Task description - Each line below must be reproduced exactly.

START Data under study

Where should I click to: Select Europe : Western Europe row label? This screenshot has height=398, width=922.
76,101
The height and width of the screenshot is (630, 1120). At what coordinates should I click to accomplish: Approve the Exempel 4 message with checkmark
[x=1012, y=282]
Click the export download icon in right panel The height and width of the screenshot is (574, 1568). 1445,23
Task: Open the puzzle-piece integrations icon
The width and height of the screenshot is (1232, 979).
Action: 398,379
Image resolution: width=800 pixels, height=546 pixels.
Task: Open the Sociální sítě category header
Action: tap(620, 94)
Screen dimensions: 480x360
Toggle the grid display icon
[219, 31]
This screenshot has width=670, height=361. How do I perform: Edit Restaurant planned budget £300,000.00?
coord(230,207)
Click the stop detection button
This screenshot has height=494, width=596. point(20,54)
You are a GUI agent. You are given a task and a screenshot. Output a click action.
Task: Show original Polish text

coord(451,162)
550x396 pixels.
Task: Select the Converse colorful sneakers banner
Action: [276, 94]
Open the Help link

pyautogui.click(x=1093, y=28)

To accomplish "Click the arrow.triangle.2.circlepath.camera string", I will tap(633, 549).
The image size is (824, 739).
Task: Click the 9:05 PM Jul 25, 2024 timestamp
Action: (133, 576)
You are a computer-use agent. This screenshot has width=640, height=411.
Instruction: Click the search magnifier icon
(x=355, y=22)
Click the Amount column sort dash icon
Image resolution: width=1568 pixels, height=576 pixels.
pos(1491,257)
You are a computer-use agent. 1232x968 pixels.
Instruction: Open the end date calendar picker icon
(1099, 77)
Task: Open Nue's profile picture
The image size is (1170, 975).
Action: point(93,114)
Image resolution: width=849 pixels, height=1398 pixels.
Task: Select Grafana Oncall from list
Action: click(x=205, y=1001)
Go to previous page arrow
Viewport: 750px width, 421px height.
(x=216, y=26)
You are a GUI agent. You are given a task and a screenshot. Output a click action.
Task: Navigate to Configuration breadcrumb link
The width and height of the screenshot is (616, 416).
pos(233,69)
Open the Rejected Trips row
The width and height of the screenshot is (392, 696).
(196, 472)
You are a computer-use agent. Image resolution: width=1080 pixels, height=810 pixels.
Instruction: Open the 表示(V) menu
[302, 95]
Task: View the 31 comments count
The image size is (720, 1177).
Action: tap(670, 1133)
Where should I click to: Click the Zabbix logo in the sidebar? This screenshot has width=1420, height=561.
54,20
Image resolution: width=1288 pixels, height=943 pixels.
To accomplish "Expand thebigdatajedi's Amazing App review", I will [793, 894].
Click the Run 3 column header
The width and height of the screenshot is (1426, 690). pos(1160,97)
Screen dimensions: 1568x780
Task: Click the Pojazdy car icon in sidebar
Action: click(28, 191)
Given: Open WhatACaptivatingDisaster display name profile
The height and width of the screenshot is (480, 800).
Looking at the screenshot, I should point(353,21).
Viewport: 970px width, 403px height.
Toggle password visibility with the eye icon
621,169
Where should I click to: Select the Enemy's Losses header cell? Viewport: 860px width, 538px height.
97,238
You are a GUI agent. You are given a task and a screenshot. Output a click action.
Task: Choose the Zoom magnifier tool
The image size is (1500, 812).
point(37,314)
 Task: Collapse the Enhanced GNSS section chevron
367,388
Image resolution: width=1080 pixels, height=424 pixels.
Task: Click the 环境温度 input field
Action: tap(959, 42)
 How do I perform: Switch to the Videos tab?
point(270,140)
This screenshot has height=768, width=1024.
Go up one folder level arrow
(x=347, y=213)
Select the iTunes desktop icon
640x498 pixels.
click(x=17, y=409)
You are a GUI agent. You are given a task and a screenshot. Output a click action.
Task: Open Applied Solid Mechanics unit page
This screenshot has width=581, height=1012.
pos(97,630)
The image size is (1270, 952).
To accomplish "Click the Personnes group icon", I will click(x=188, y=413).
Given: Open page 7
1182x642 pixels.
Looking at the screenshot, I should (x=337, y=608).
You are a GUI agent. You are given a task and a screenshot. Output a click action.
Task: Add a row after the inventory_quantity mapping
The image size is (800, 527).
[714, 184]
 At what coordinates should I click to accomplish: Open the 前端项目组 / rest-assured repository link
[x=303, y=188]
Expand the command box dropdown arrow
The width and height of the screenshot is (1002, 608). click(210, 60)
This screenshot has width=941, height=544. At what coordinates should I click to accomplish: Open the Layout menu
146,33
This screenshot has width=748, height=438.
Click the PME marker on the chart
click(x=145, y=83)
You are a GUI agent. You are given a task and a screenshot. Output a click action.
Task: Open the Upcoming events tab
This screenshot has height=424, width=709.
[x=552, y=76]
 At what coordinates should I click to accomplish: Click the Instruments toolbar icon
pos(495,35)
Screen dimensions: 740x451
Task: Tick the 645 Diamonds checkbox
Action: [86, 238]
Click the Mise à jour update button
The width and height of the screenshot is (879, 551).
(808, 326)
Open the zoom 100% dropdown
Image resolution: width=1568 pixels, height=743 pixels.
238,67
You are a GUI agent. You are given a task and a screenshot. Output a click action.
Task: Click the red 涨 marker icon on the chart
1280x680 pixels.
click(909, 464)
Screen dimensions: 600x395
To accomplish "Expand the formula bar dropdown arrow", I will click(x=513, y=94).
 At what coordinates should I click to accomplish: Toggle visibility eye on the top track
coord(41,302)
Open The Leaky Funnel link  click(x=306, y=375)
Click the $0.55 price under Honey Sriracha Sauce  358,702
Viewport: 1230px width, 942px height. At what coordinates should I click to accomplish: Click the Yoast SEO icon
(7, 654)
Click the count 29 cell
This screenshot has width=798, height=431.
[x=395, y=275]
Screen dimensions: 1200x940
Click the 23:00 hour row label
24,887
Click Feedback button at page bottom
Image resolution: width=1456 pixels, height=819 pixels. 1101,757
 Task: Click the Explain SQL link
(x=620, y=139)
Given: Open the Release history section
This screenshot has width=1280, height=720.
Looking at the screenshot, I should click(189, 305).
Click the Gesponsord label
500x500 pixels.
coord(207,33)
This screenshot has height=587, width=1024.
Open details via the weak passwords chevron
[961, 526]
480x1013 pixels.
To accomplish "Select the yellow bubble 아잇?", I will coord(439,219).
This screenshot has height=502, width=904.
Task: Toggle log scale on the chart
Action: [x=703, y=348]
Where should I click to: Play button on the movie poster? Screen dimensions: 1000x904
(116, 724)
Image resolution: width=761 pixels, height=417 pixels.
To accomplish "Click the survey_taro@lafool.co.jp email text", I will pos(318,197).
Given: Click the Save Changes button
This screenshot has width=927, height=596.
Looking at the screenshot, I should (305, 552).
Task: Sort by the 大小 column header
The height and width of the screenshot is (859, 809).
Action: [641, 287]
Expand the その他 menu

END Data under study

Solution for this problem -
Where should I click to: Select Europe : Western Europe row label? This screenshot has height=398, width=922.
76,101
The height and width of the screenshot is (630, 1120). At what coordinates should I click to accomplish: Approve the Exempel 4 message with checkmark
[x=1012, y=282]
Click the export download icon in right panel The height and width of the screenshot is (574, 1568). 1445,23
Task: Open the puzzle-piece integrations icon
The width and height of the screenshot is (1232, 979).
Action: 398,379
Image resolution: width=800 pixels, height=546 pixels.
Task: Open the Sociální sítě category header
Action: tap(620, 94)
Screen dimensions: 480x360
Toggle the grid display icon
[219, 31]
This screenshot has width=670, height=361. How do I perform: Edit Restaurant planned budget £300,000.00?
coord(230,207)
Click the stop detection button
This screenshot has height=494, width=596. point(20,54)
You are a GUI agent. You are given a task and a screenshot. Output a click action.
Task: Show original Polish text

coord(451,162)
550x396 pixels.
Task: Select the Converse colorful sneakers banner
Action: [276, 94]
Open the Help link

pyautogui.click(x=1093, y=28)

To accomplish "Click the arrow.triangle.2.circlepath.camera string", I will tap(633, 549).
The image size is (824, 739).
Task: Click the 9:05 PM Jul 25, 2024 timestamp
Action: (133, 576)
You are a computer-use agent. This screenshot has width=640, height=411.
Instruction: Click the search magnifier icon
(x=355, y=22)
Click the Amount column sort dash icon
Image resolution: width=1568 pixels, height=576 pixels.
pos(1491,257)
You are a computer-use agent. 1232x968 pixels.
Instruction: Open the end date calendar picker icon
(1099, 77)
Task: Open Nue's profile picture
The image size is (1170, 975).
Action: point(93,114)
Image resolution: width=849 pixels, height=1398 pixels.
Task: Select Grafana Oncall from list
Action: click(x=205, y=1001)
Go to previous page arrow
Viewport: 750px width, 421px height.
(x=216, y=26)
You are a GUI agent. You are given a task and a screenshot. Output a click action.
Task: Navigate to Configuration breadcrumb link
The width and height of the screenshot is (616, 416).
pos(233,69)
Open the Rejected Trips row
The width and height of the screenshot is (392, 696).
(196, 472)
You are a computer-use agent. Image resolution: width=1080 pixels, height=810 pixels.
Instruction: Open the 表示(V) menu
[302, 95]
Task: View the 31 comments count
The image size is (720, 1177).
Action: tap(670, 1133)
Where should I click to: Click the Zabbix logo in the sidebar? This screenshot has width=1420, height=561.
54,20
Image resolution: width=1288 pixels, height=943 pixels.
To accomplish "Expand thebigdatajedi's Amazing App review", I will [793, 894].
Click the Run 3 column header
The width and height of the screenshot is (1426, 690). pos(1160,97)
Screen dimensions: 1568x780
Task: Click the Pojazdy car icon in sidebar
Action: click(28, 191)
Given: Open WhatACaptivatingDisaster display name profile
The height and width of the screenshot is (480, 800).
Looking at the screenshot, I should point(353,21).
Viewport: 970px width, 403px height.
Toggle password visibility with the eye icon
621,169
Where should I click to: Select the Enemy's Losses header cell? Viewport: 860px width, 538px height.
97,238
You are a GUI agent. You are given a task and a screenshot. Output a click action.
Task: Choose the Zoom magnifier tool
The image size is (1500, 812).
point(37,314)
 Task: Collapse the Enhanced GNSS section chevron
367,388
Image resolution: width=1080 pixels, height=424 pixels.
Task: Click the 环境温度 input field
Action: tap(959, 42)
 How do I perform: Switch to the Videos tab?
point(270,140)
This screenshot has height=768, width=1024.
Go up one folder level arrow
(x=347, y=213)
Select the iTunes desktop icon
640x498 pixels.
click(x=17, y=409)
You are a GUI agent. You are given a task and a screenshot. Output a click action.
Task: Open Applied Solid Mechanics unit page
This screenshot has width=581, height=1012.
pos(97,630)
The image size is (1270, 952).
To accomplish "Click the Personnes group icon", I will click(x=188, y=413).
Given: Open page 7
1182x642 pixels.
Looking at the screenshot, I should (x=337, y=608).
You are a GUI agent. You are given a task and a screenshot. Output a click action.
Task: Add a row after the inventory_quantity mapping
The image size is (800, 527).
[714, 184]
 At what coordinates should I click to accomplish: Open the 前端项目组 / rest-assured repository link
[x=303, y=188]
Expand the command box dropdown arrow
The width and height of the screenshot is (1002, 608). click(210, 60)
This screenshot has width=941, height=544. At what coordinates should I click to accomplish: Open the Layout menu
146,33
This screenshot has width=748, height=438.
Click the PME marker on the chart
click(x=145, y=83)
You are a GUI agent. You are given a task and a screenshot. Output a click action.
Task: Open the Upcoming events tab
This screenshot has height=424, width=709.
[x=552, y=76]
 At what coordinates should I click to accomplish: Click the Instruments toolbar icon
pos(495,35)
Screen dimensions: 740x451
Task: Tick the 645 Diamonds checkbox
Action: [86, 238]
Click the Mise à jour update button
The width and height of the screenshot is (879, 551).
(808, 326)
Open the zoom 100% dropdown
Image resolution: width=1568 pixels, height=743 pixels.
238,67
You are a GUI agent. You are given a task and a screenshot. Output a click action.
Task: Click the red 涨 marker icon on the chart
1280x680 pixels.
click(909, 464)
Screen dimensions: 600x395
To accomplish "Expand the formula bar dropdown arrow", I will click(x=513, y=94).
 At what coordinates should I click to accomplish: Toggle visibility eye on the top track
coord(41,302)
Open The Leaky Funnel link  click(x=306, y=375)
Click the $0.55 price under Honey Sriracha Sauce  358,702
Viewport: 1230px width, 942px height. At what coordinates should I click to accomplish: Click the Yoast SEO icon
(7, 654)
Click the count 29 cell
This screenshot has width=798, height=431.
[x=395, y=275]
Screen dimensions: 1200x940
Click the 23:00 hour row label
24,887
Click Feedback button at page bottom
Image resolution: width=1456 pixels, height=819 pixels. 1101,757
 Task: Click the Explain SQL link
(x=620, y=139)
Given: Open the Release history section
This screenshot has width=1280, height=720.
Looking at the screenshot, I should click(189, 305).
Click the Gesponsord label
500x500 pixels.
coord(207,33)
This screenshot has height=587, width=1024.
Open details via the weak passwords chevron
[961, 526]
480x1013 pixels.
To accomplish "Select the yellow bubble 아잇?", I will coord(439,219).
This screenshot has height=502, width=904.
Task: Toggle log scale on the chart
Action: [x=703, y=348]
Where should I click to: Play button on the movie poster? Screen dimensions: 1000x904
(116, 724)
Image resolution: width=761 pixels, height=417 pixels.
To accomplish "Click the survey_taro@lafool.co.jp email text", I will pos(318,197).
Given: Click the Save Changes button
This screenshot has width=927, height=596.
Looking at the screenshot, I should (305, 552).
Task: Sort by the 大小 column header
The height and width of the screenshot is (859, 809).
Action: [641, 287]
Expand the その他 menu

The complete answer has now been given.